I had read about the “trolley problem” in the past, but not given it much thought until recently when I saw Thomas Cathcart’s little book of that name in the philosophy section of an Indigo bookstore. It’s subtitled, “Would You Throw the Fat Guy Off the bridge? A Philosophical Conundrum.”
I, of course, was so intrigued I had to buy it. I have read others of Cathcart’s books and liked his work in introducing/popularizing philosophical concepts.
The original trolley problem is a thought experiment that goes like this, as Wikipedia puts it:
There is a runaway trolley barrelling down the railway tracks. Ahead, on the tracks, there are five people tied up and unable to move. The trolley is headed straight for them. You are standing some distance off in the train yard, next to a lever. If you pull this lever, the trolley will switch to a different set of tracks. However, you notice that there is one person on the side track. You do not have the ability to operate the lever in a way that would cause the trolley to derail without loss of life (for example, holding the lever in an intermediate position so that the trolley goes between the two sets of tracks, or pulling the lever after the front wheels pass the switch, but before the rear wheels do). You have two options: (1) Do nothing, and the trolley kills the five people on the main track. (2) Pull the lever, diverting the trolley onto the side track where it will kill one person.

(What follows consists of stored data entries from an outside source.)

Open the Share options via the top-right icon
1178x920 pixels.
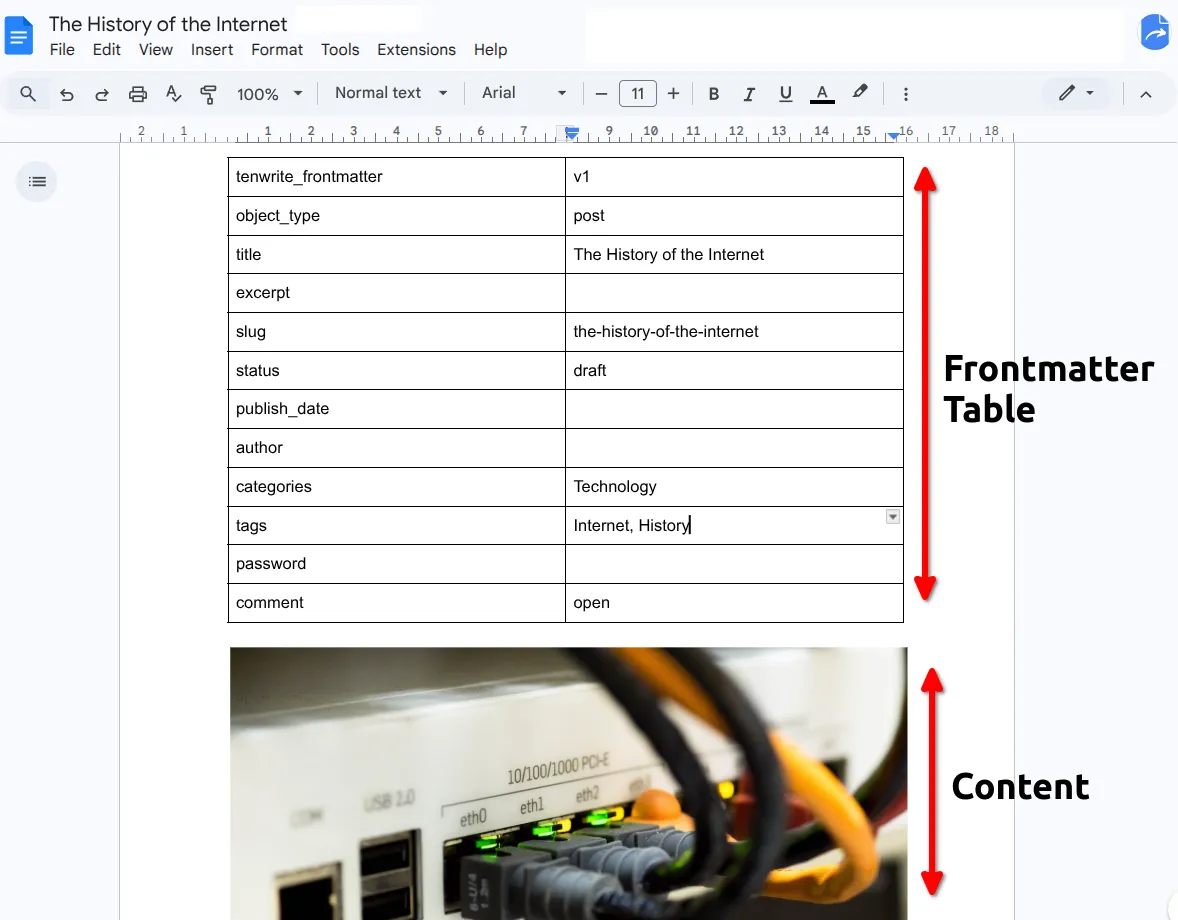pyautogui.click(x=1155, y=32)
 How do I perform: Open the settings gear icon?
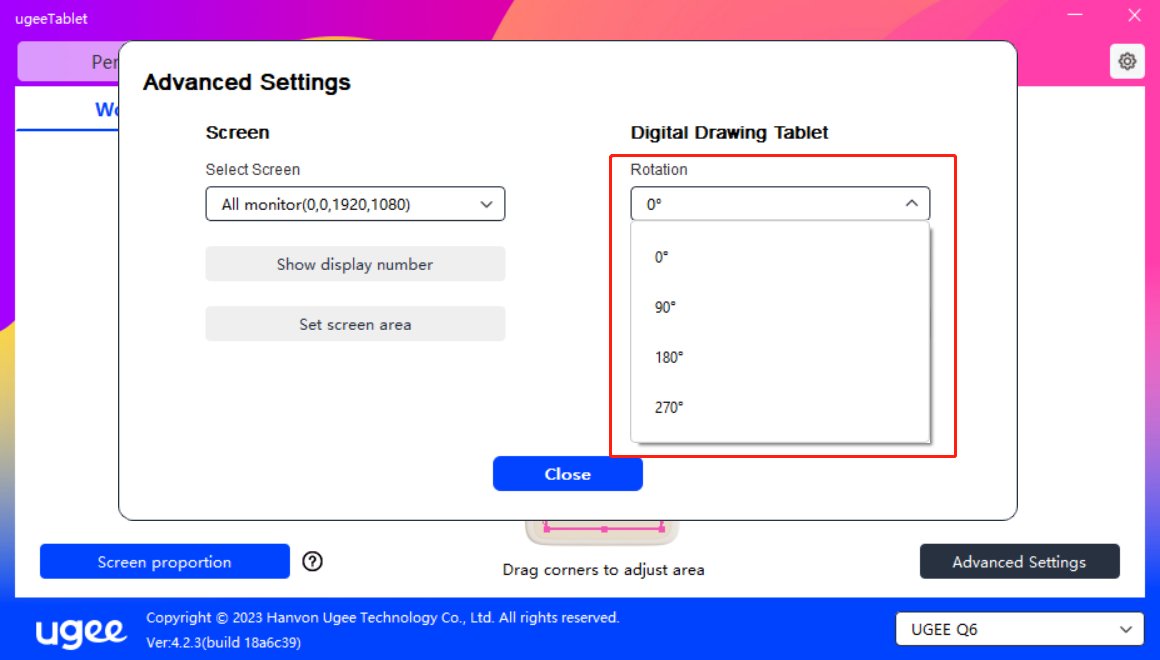tap(1127, 62)
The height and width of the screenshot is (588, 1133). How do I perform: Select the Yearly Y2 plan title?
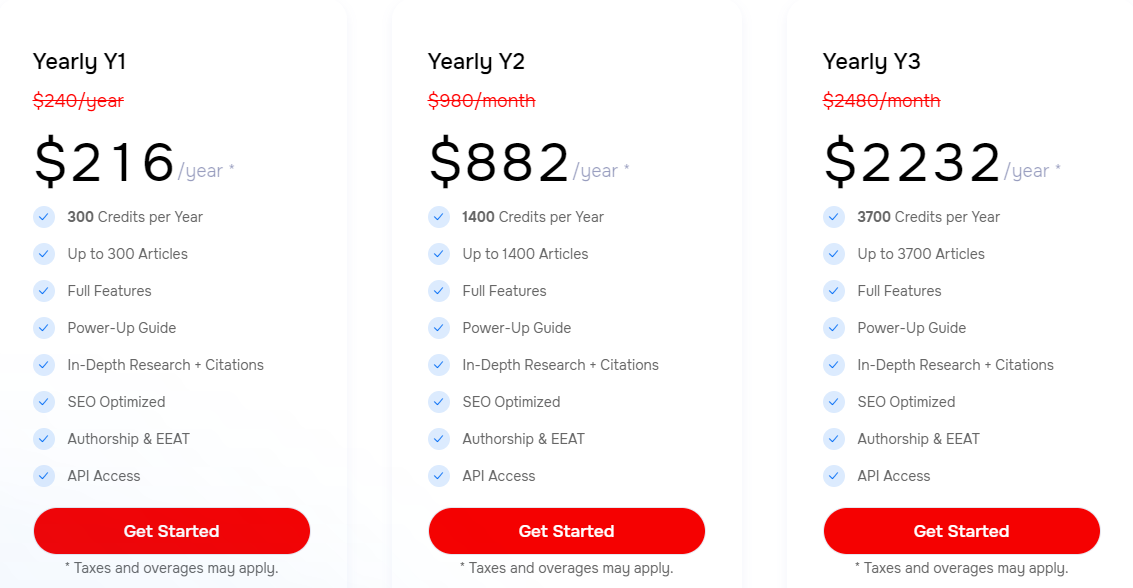click(476, 62)
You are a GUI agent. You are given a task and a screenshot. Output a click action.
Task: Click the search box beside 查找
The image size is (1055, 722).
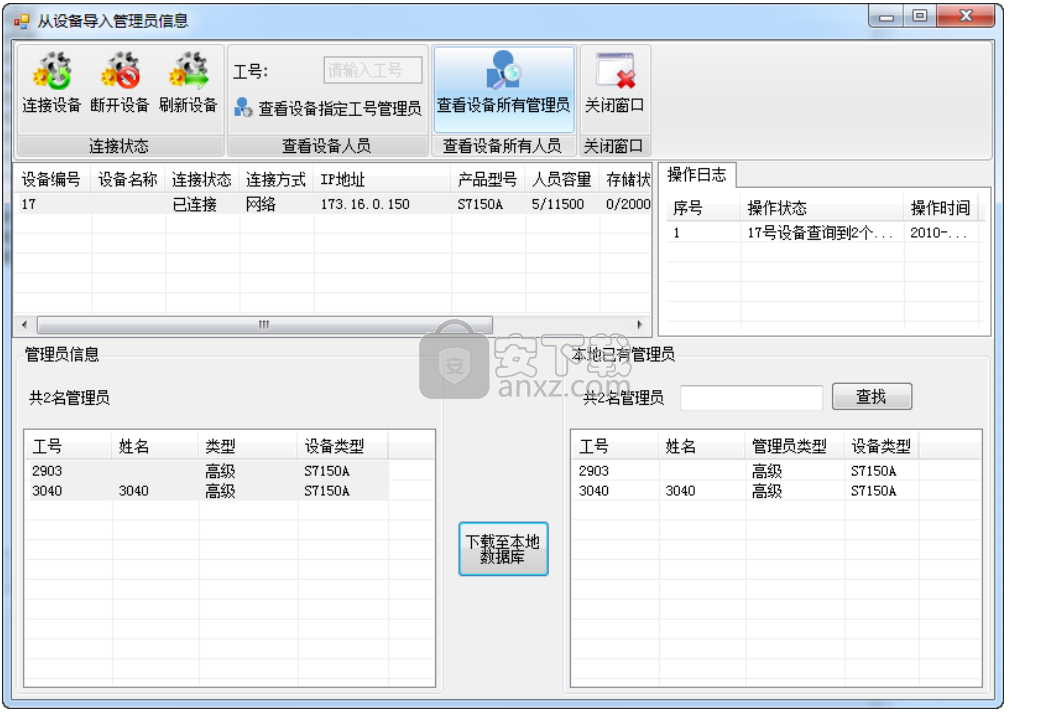751,397
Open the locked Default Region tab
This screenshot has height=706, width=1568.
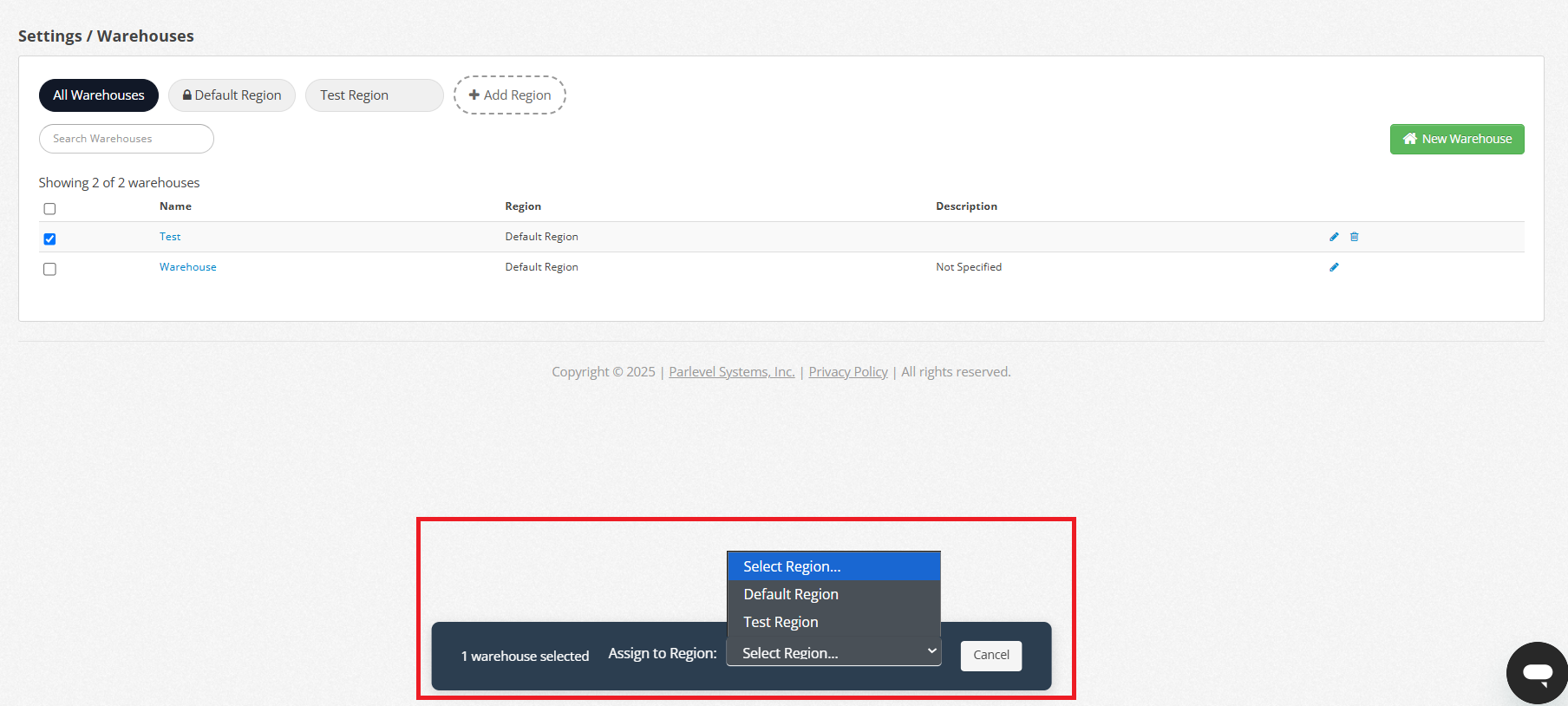coord(232,95)
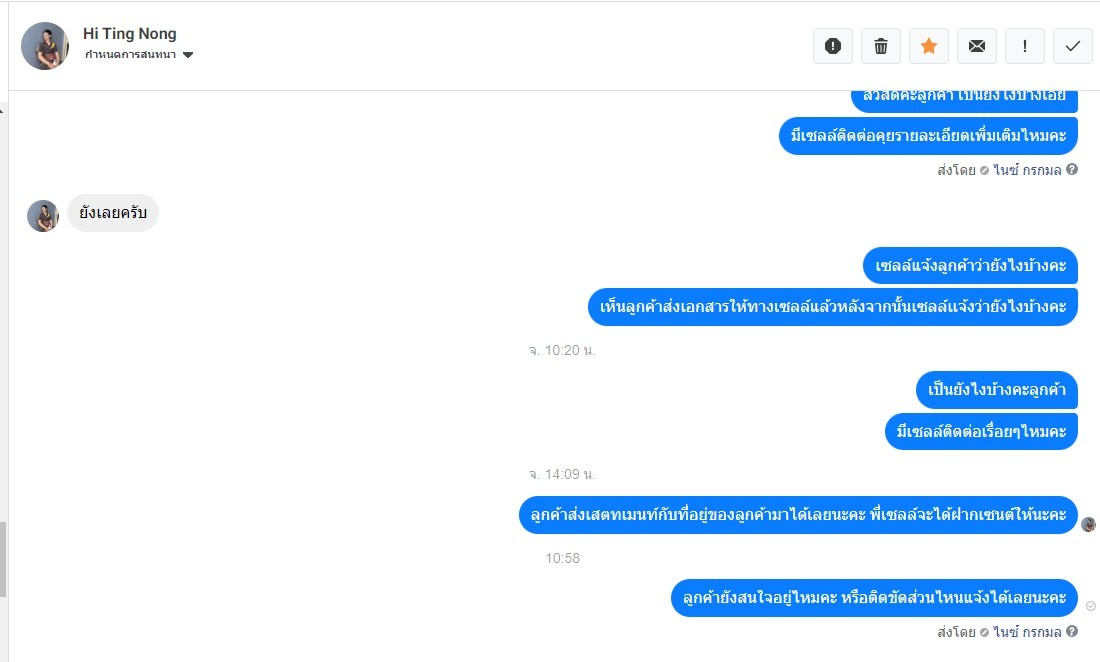Viewport: 1100px width, 662px height.
Task: Open Hi Ting Nong profile picture in header
Action: pyautogui.click(x=45, y=46)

Which is the correct choice?
The original problem was devised by Philippa Foot in 1967. From there derive several variants with similar questions of ethical or moral dilemmas offering alternate scenarios. The one referred to in the book’s title adds this twist:
As before, a trolley is hurtling down a track towards five people. You are on a bridge under which it will pass, and you can stop it by dropping a heavy weight in front of it. As it happens, there is a very fat man next to you – your only way to stop the trolley is to push him over the bridge and onto the track, killing him to save five. Should you proceed?
Until I started reading and looking into it online, I hadn’t realized how much traction this question had gained as a philosophical debate. Philosophy Walk noted,
It is no small statement to say that it has vexed moral philosophy and ethics since its inception.
Nor was I aware of the many variations proposed that complicate the question and make clear answers increasingly difficult. What if the one person was someone very close to you – a family member, say – and the many were all strangers? Would that change your choice? What if it wasn’t one-versus-five lives but two-versus-five? Three-versus-five? Blogger Tristan Vick has broached that dimension by asking…
…the morally indifferent person can potentially save millions, while having only killed a few, thus realizing a greater moral good. Whereas the morally righteous person will be faced with the realization that they have allowed for millions upon millions of deaths because of their refusal to sacrifice one for the many. An act which no greater moral good can be found.
The question becomes, then, for the morally righteous person is this: what exact number of innocent deaths must we allow for, i.e. require, before it becomes morally permissible to push just one person onto the tracks? 1, 2, 3 deaths? 50? 1,000? 10,000?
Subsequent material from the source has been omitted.